● **Document excerpt**:
•••••
President Asif Ali Zardari, left, raises the hand of his son Bilawal Bhutto Zardari at the launch of Bilawal's political career in December (Keystone)

The Swiss authorities have refused to reopen the investigation into Pakistan’s President Asif Ali Zardari involving alleged money laundering in the 1990s, a senior Pakistani justice ministry official revealed on Sunday.

As part of a long-running legal battle over Zardari’s immunity from prosecution, Pakistan’s supreme court forced the Islamabad government to write to the Swiss authorities to ask them to reevaluate Zardari’s file last October.
 
According to Yasmin Abbasey of Pakistan’s justice ministry, the Swiss responded “with a letter indicating that the [Pakistani] president enjoyed immunity”. The Swiss response backs up the position of Pakistan’s government which has insisted on Zardari’s immunity throughout the legal-political saga.
 
Pakistan’s highest court, engaged in a power struggle with the government, has been pushing since December 2009 for the green light to ask Switzerland to reopen the old cases in which Zardari and his now deceased wife Benazir Bhutto, were charged with concealing $12 million received in kickbacks during Bhutto’ second term in office as prime minister from 1993 to 1996.

Geneva connection

The announcement comes in the run up to general elections in Pakistan in May. Although Zardari has consistently maintained his innocence, he and Bhutto were found guilty in absentia by a Geneva court in 2003 of laundering millions of francs.
•••••
● **Data lines**:

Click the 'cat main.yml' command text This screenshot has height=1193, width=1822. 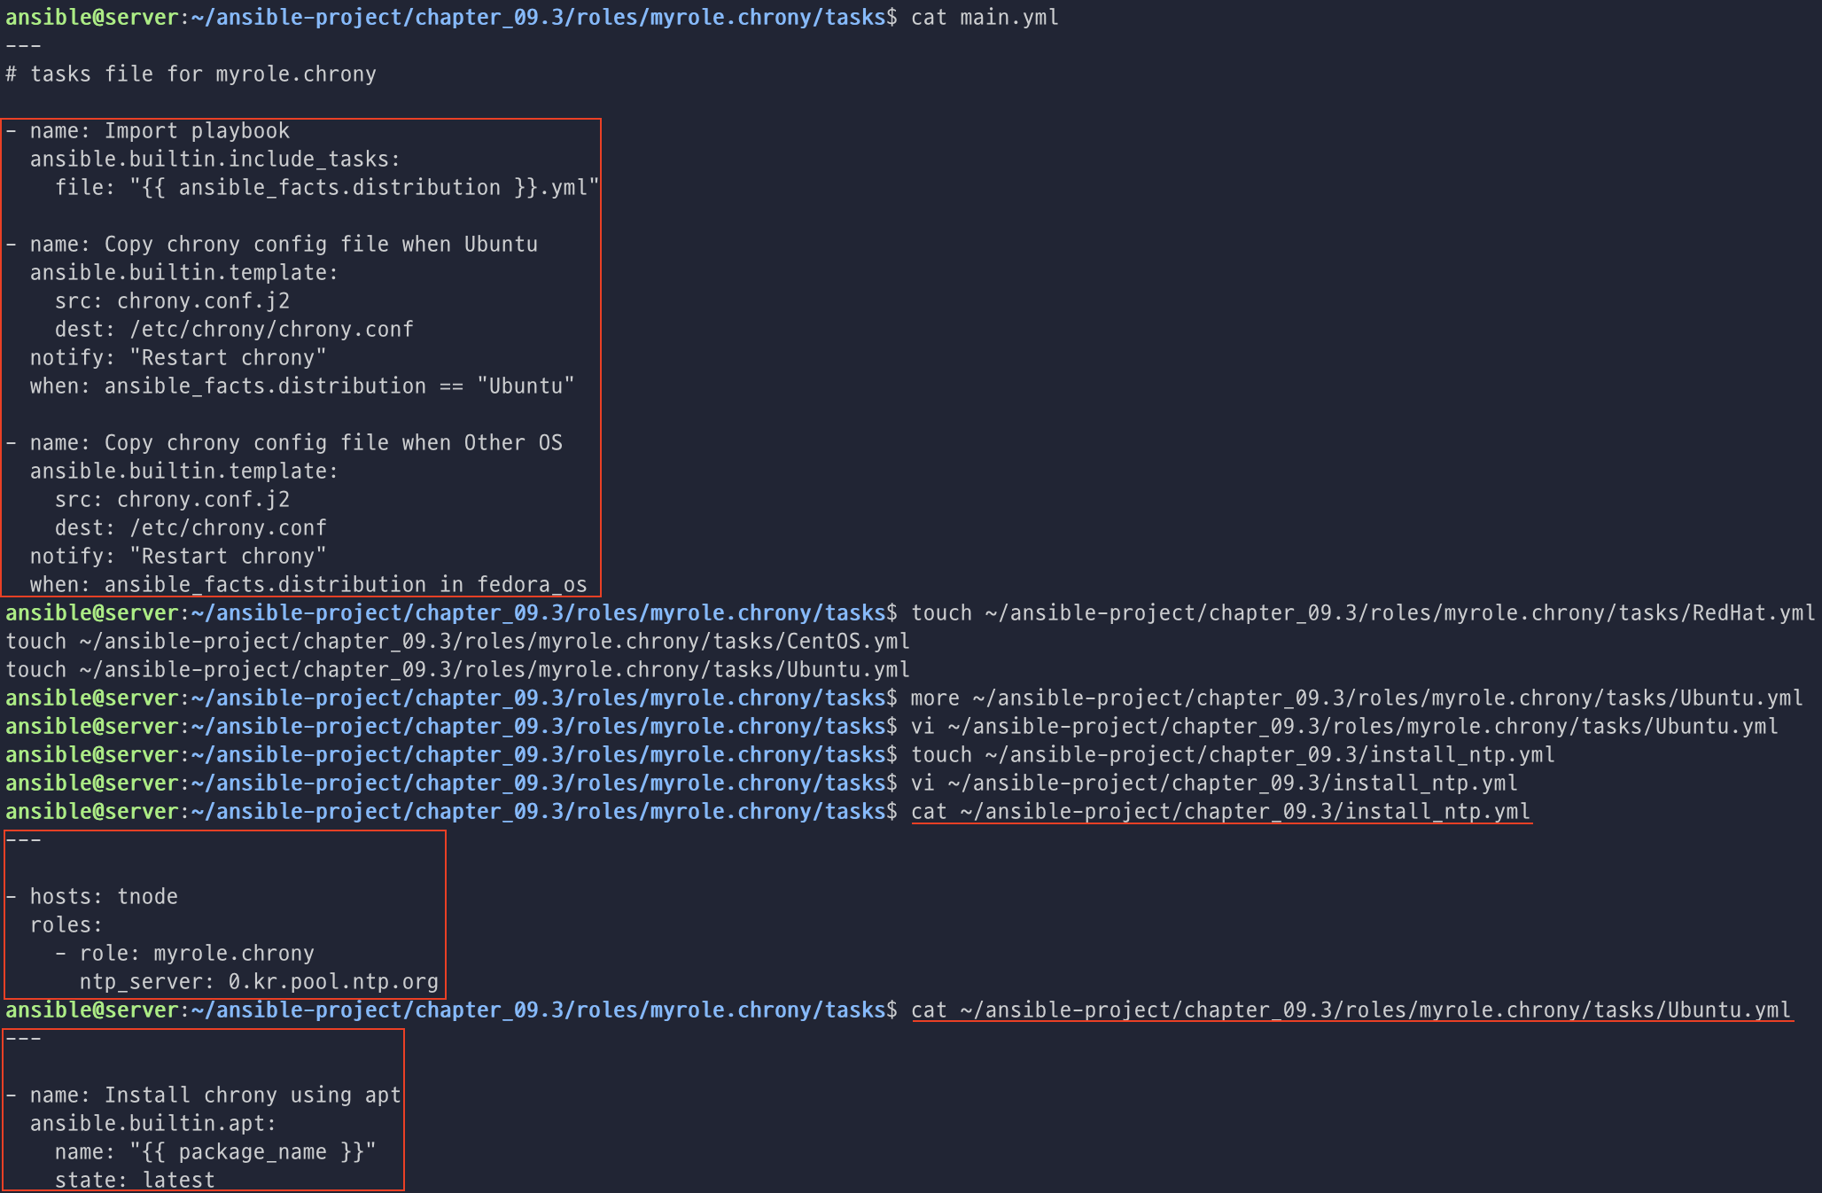(x=984, y=18)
•••••
● **Task to complete**: In the text on the Swiss refusal to reopen the Zardari investigation, how much money were Zardari and Benazir Bhutto charged with concealing?

● **Task response**: $12 million received in kickbacks.